▶ [Extrait du document]:
※ ※ ※
Figure 5 Phase II. Reconnaissance et conception préliminaires du project

Aspects physiques: Importance pour le projet du climat, de la géologie, de la pédologie, de la topographie, des ressources hydriques disponibles pour l'aquaculture, du peuplement humain et de l'utilisation actuelle des terres. Des cartes sont souvent le meilleur moyen de présenter cette information. Il faut aussi étudier les changements qui interviennent régulièrement: modifications régulières de l'utilisation des terres, importance des inodations et leurs conséquences (par exemple, en établissant la carte des sols sulfatés, il faut indiquer la répartition des substances lessivées en cas d'inondation).

Infrastructures: Recensement des infrastructures existantes et accessibles au projet (équipement et services et leur qualité et leur état d'entretien); ainsi il faut étudier les viabilités existantes par exemple les sources d'énergie; si le rélectrique est souvent en panne, ou s'il y a de fréquentes ruptures d'approvisionnements en carburant, il faut en tenir compte et notamment pour le choix de systèmes de pompage. Dans le même esprit, et même lorsque la zone ou le terrain semblent bien reliés aux voies de communication, il faut vérifier si les ponts permettent le passage des camions chargés qui livreront régulièrement les aliments pour les poissons et emporteront la production, et si les routes ne sont pas parfois impraticables pendant les pluies.
※ ※ ※
▶ [Données fournies]:
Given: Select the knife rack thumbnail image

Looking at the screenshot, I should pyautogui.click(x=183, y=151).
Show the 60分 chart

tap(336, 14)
※ ※ ※
▶ [Consignes de l'exercice]:
**A.** D'après l'extrait sur la reconnaissance préliminaire d'un projet aquacole, quel est souvent le meilleur moyen de présenter l'information sur les aspects physiques ?
**B.** Reprenez l'extrait sur la reconnaissance préliminaire d'un projet aquacole et prolongez-le à la suite de sa dernière phrase.

▶ [Corrigé des tâches]:
**A.** Des cartes.

**B.**
Activités économiques: Principales caractéristiques des pratiques aquacoles existantes, techologies utilisées, productivité et analyse des tendances et des perspectives à long terme, systèmes de commercialisation en amont et en aval des principales unités de production. Quand une nouvelle technologie est développée, il arrive que beaucoup de pays l'exploitent et que les prix du marché tombent. Ainsi dans un projet de production de poissons de mer en Méditerranée pour les marchés de la CEE l'équipe devrait examiner les potentiels existant dans d'autres pays possédant des ressources côtières analogues, analyser la concurrence potentielle et prévoir l'impact du projet sur les prix.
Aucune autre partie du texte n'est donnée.